*** Opening MATERIAL PROVIDED ***
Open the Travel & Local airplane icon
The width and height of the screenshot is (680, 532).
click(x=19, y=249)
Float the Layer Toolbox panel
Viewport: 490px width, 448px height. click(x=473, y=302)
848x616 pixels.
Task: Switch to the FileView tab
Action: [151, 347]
*** Closing MATERIAL PROVIDED ***
*** Opening MATERIAL PROVIDED ***
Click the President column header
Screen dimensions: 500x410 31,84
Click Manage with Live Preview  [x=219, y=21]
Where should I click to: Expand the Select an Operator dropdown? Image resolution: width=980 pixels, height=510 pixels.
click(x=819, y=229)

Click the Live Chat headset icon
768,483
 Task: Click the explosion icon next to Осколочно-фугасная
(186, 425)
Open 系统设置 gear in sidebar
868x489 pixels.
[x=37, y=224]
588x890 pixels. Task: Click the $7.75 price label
*** Closing MATERIAL PROVIDED ***
(EXERCISE DESCRIPTION) One stretch of the lines above is wanted, from the line that contains "Open 系统设置 gear in sidebar" through the line that contains "588x890 pixels. Task: Click". Output it exactly.

(TASK RESPONSE)
Open 系统设置 gear in sidebar
868x489 pixels.
[x=37, y=224]
588x890 pixels. Task: Click the $7.75 price label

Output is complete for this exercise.